# surf fishing in about 3 weeks



## mehill10 (Oct 25, 2007)

Hi Guys i just found this forum looks like a good place to post I live up in birmingham and i get down to the coast about 3 or 4 times a year I'm coming down in about 3 weeks I have never try fishing in November before 

Can someone give a ideal what i might expect to catch off the beach,at thejetties or the pier in pensacola i will bein gulf shores but because the pier is gone i have been driving up to pensacola the last few years tofish on the pier 

thanks


----------



## tiderider (Oct 1, 2007)

Fishing off the beach you should have a good shot at whiting, pompano and redfish. On the piers, pompano, whiting, bonito, possible king and spanish mackeral but really dependent on water temp. 

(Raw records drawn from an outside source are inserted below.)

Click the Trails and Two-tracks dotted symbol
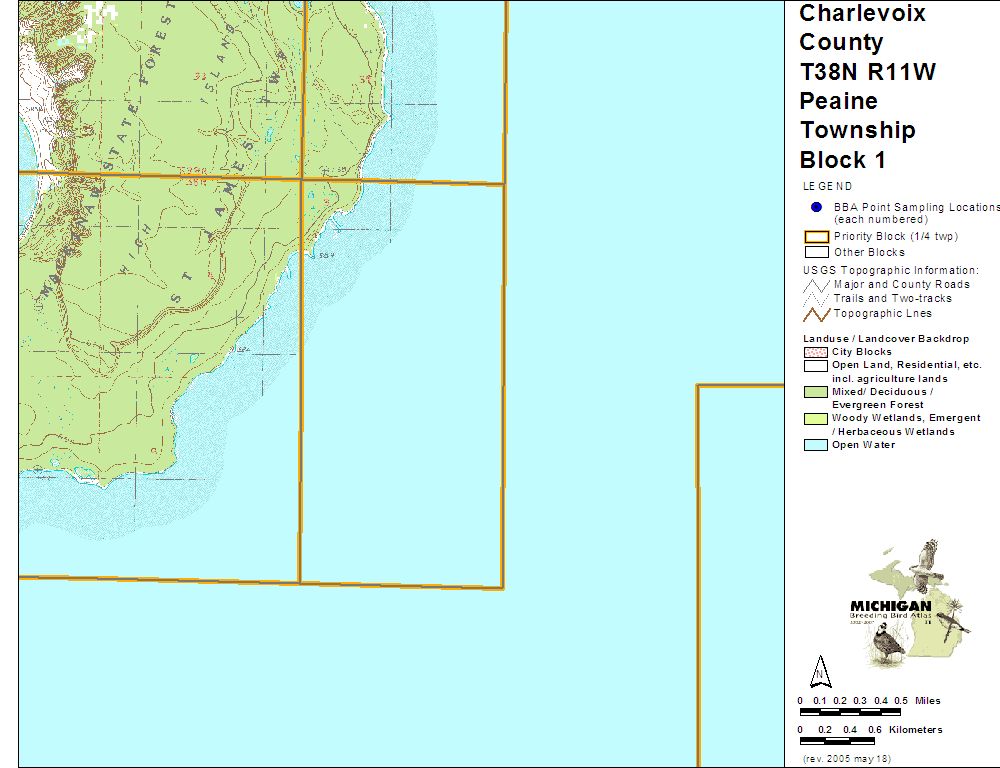The width and height of the screenshot is (1000, 768). (817, 299)
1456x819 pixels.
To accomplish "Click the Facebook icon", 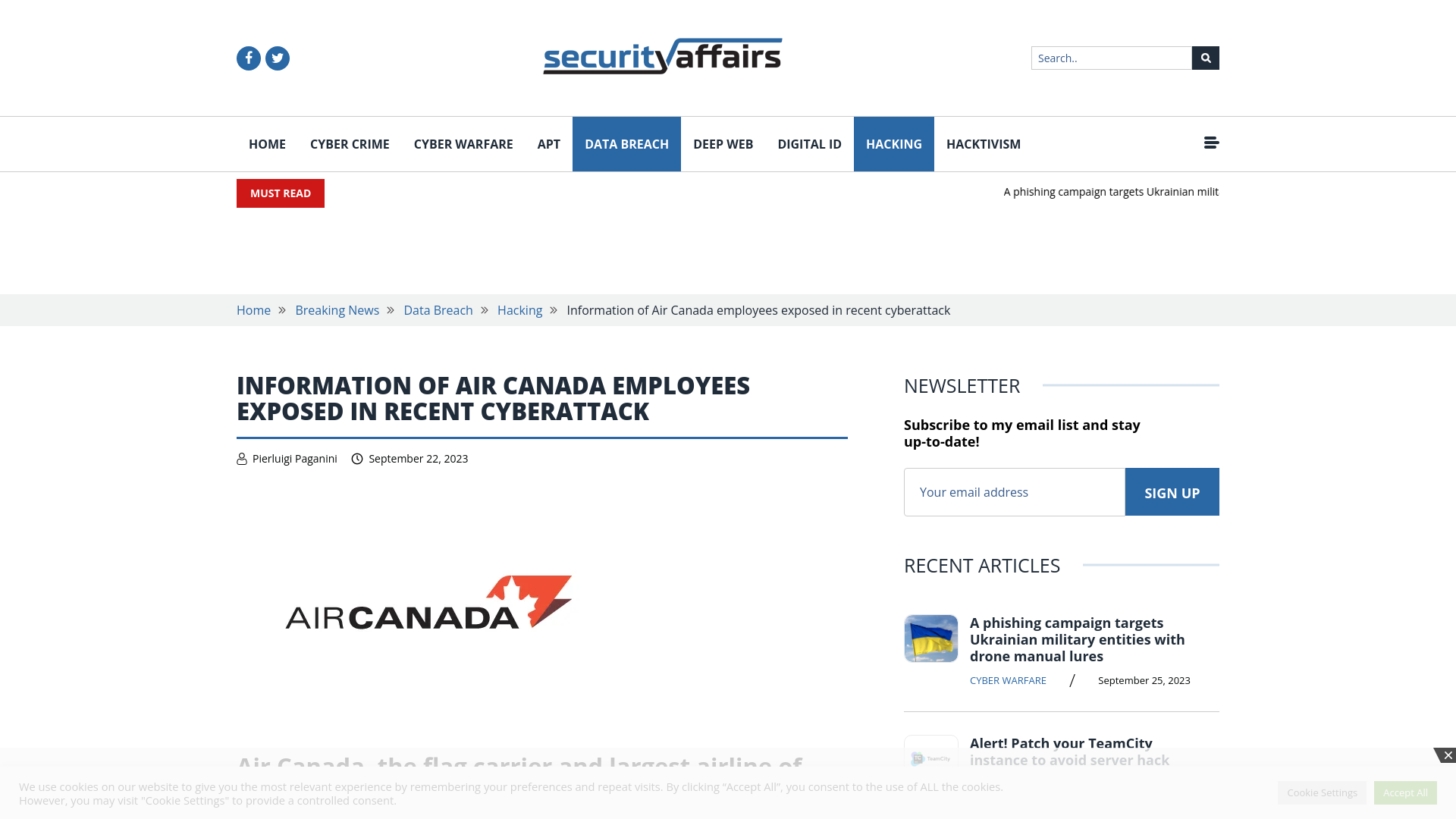I will tap(248, 58).
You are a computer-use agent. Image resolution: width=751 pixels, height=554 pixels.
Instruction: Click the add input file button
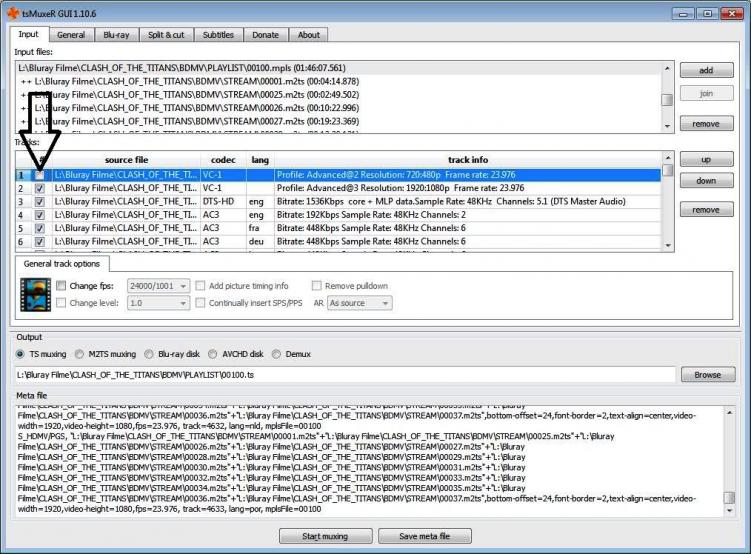(706, 71)
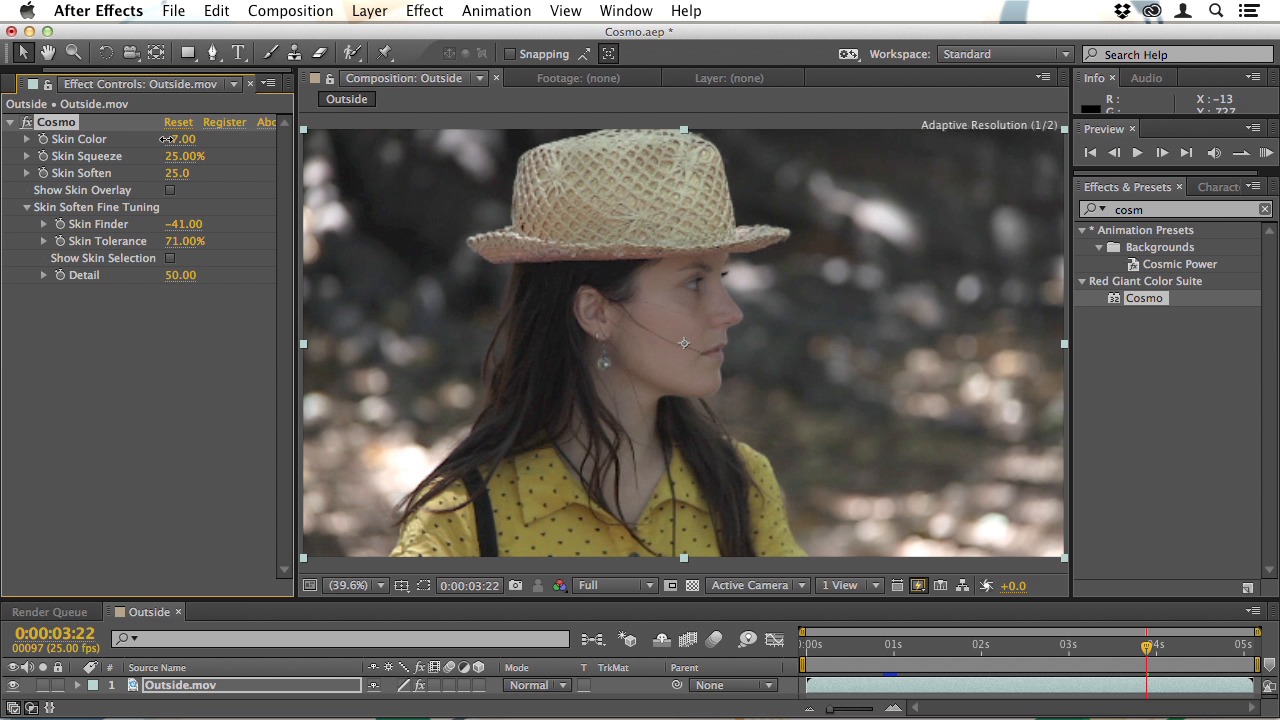Pick the Rotation tool
1280x720 pixels.
105,53
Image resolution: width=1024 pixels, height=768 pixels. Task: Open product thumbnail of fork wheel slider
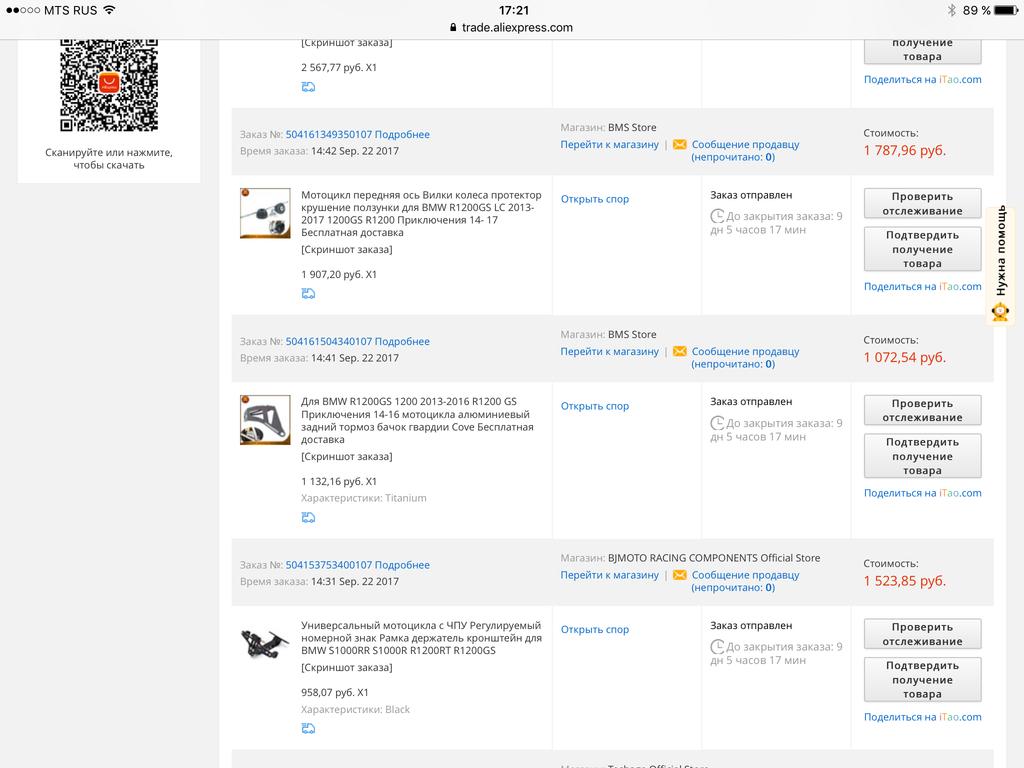click(x=265, y=213)
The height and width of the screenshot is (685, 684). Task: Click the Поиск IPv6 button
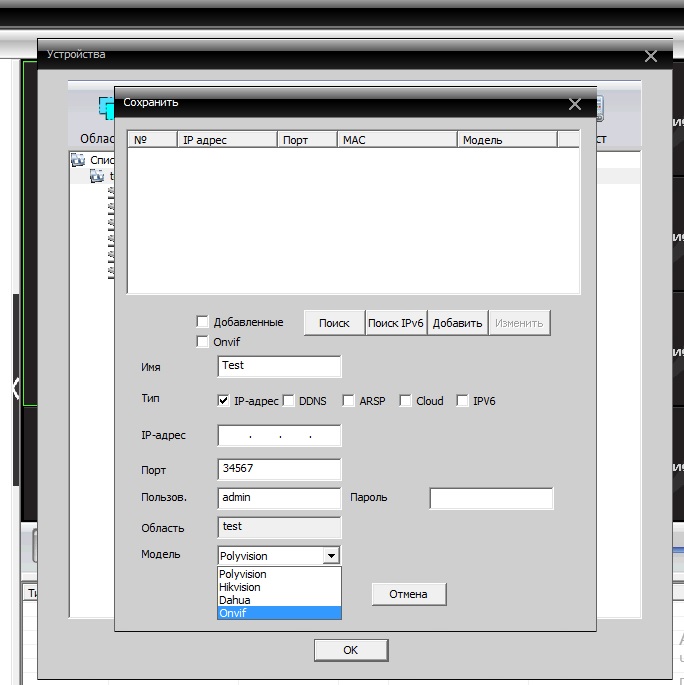pos(396,323)
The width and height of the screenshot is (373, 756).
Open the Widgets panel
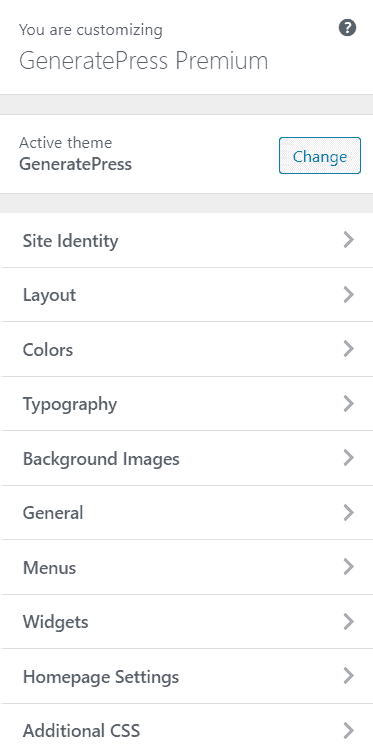186,621
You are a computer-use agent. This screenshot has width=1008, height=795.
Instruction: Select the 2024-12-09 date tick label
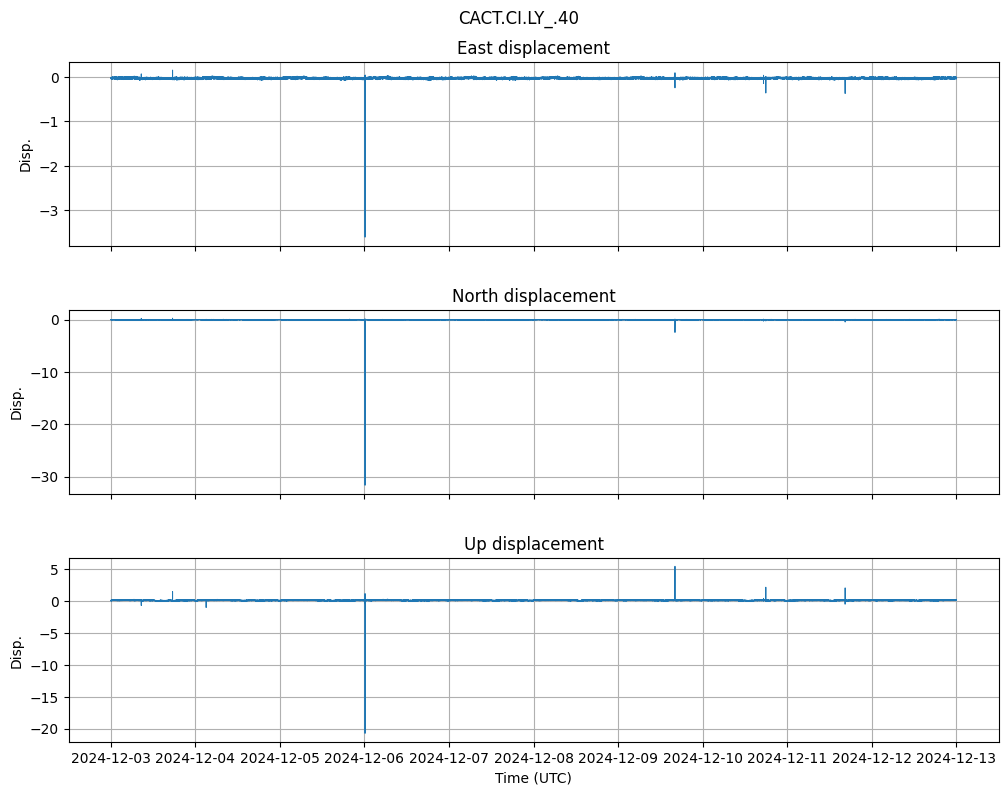point(618,758)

From Gulf Shores you could do well fishing Perdido pass and jettys, with the primary potential for redfish, flounder and trout. You could possibly even catch a pompano or two. Keep checking the fishing reports as your vacation gets closer.

Obie


----------



## joe bag o donuts (Oct 23, 2007)

Alabama point will usually yield some bull reds in the winter. A bottom rig with a chunk of mullet.


----------



## mehill10 (Oct 25, 2007)

Thanks for the replysand the help now for 1 more question 

will the Pompano still be around in 3 weeks


----------



## j_purdy (Oct 9, 2007)

Sent you a PM


----------